Upvote:3
The Ottomans did not defeat the British and French navies at Gallipoli although they did cause them losses with mines and the help of a German submarine.
The Allied navies were able to land, supply and eventually evacuate the military invasion force which while not routed, did not manage to advance far enough inland to be able to achieve their objectives and were eventually withdrawn. Withdrawing the Allied troops almost without loss in 1916 from trenches in easy range of Ottoman infantry and artillery was one of the few major things that went completely right.
Why did the land invasion not achieve anything?
The same factors that made for deadlocked trench warfare on the Western Front applied here too, such as the size of the armies in relation to the area they fought over, the defensive firepower of machine guns, cordite powered repeating rifles and artillery; the more primitive state of communications technology making it hard for commanders to be quickly aware of or able to move large bodies of troops to exploit fleeting opportunities opening up on the battlefield; and to an extent the less developed state of motorised and armoured transport to allow swift attacks.
However, motorised and armoured transport (e.g. tanks) even if available would have been hard to use in the mainly mountainous terrain, which was anyway more of a barrier than on most of the Western Front.
The recovery of Turkish morale when defending their own country and capital against foreign 'infidels'.
The emergence of a determined Turkish general Mustafa Kemal (later called Ataturk) "I don't order you to fight, I order you to die."
Certainly mistakes were made, but then mistakes usually are made. Things may have been somewhat worse than usual because the British Empire had, unusually among the main participants, begun the War without a large conscript army. Many of the troops and leaders sent to Gallipoli were necessarily still learning their jobs and the army was still learning how to function in a large scale industrialised war. The Gallipoli campaign was devised almost as an afterthought when some leaders like Kitchener realised it was hard to attack successfully against the Germans on the Western Front, but felt they had to attack somewhere, rather than leave Germany and her allies free to pummel Britain's isolated ally Russia undistracted.
Note: Some Australians and New Zealanders seem to want to believe that most fighting at Gallipoli on the Allied side was done by Australians and New Zealanders, who were all heroic and only failed because "the *&%$ing Pommie British were useless and *&%$ing Pommie British Generals were useless".
The Australian Peter Weir's 1981 film 'Gallipoli', starring Mel Gibson, seeks to confirm this prejudice by ending with Australian troops being sent to die in a doomed attack by a stupid British commander; in real life the episode portrayed did occur except the attack was actually ordered by an Australian Colonel.
By far the greatest number of Allied troops who gave their lives at Gallipoli were British, and that the French may have lost as many of their troops killed at Gallipoli as the Australians. Many people do not even know the French were there; some history books shamefully neglect their role.

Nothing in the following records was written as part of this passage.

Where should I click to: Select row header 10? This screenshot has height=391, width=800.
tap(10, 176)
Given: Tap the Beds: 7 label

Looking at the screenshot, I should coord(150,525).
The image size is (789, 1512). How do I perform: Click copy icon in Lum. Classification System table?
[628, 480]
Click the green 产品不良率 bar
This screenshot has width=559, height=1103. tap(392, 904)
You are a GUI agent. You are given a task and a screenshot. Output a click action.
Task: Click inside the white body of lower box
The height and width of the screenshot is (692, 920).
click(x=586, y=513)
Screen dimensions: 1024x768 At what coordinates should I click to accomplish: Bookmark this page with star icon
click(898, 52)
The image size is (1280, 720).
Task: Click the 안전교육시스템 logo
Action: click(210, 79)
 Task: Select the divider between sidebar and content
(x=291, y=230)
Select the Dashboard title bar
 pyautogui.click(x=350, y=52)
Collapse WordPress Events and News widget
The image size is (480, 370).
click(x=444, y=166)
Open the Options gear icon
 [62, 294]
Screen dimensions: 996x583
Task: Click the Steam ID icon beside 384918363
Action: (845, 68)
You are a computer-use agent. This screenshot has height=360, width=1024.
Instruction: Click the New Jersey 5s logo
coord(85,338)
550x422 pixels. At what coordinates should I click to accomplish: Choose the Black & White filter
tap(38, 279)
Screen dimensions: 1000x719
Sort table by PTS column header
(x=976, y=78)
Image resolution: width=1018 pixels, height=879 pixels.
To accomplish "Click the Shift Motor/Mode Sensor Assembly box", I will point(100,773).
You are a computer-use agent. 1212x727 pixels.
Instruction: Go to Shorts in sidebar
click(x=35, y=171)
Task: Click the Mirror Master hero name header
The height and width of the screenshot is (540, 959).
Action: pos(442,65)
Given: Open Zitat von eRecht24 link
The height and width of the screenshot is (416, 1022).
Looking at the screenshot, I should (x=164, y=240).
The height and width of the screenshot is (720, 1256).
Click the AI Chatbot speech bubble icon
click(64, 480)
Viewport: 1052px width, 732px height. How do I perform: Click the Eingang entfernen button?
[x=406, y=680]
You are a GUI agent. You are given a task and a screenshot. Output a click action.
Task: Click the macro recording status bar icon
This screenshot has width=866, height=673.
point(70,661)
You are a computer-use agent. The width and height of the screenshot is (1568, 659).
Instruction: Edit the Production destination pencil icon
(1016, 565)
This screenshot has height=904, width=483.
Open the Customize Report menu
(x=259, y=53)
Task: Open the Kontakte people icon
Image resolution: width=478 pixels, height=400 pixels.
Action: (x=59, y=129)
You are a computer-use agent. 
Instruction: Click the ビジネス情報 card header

The truth was that none of the Allied armies, French (including colonial Senegalese), British, Australian or New Zealand were able to break the deadlock to advance very far inland, but nor could any of them be dislodged by Ottoman counter-attacks.
PS In answer to requests below for sources, I mainly rely on the books 'Gallipoli' by Australian historian LA (or Les) Carlyon and 'Gallipoli' by British part-time historian (and former Member of Parliament) Robert Rhodes James. Also re the terrain having been there, in a tour group including Australians and New Zealanders who had no idea that many British or French troops had been in the campaign. The Turks now call the town we know as 'Gallipoli' (which the allies never actually reached) Gelibolu. See also probably any competent general biography in book or website of Winston Churchill, then First Lord of the Admiralty, whose political career was nearly ruined when he got the blame for the Gallipoli campaign, which he had advocated.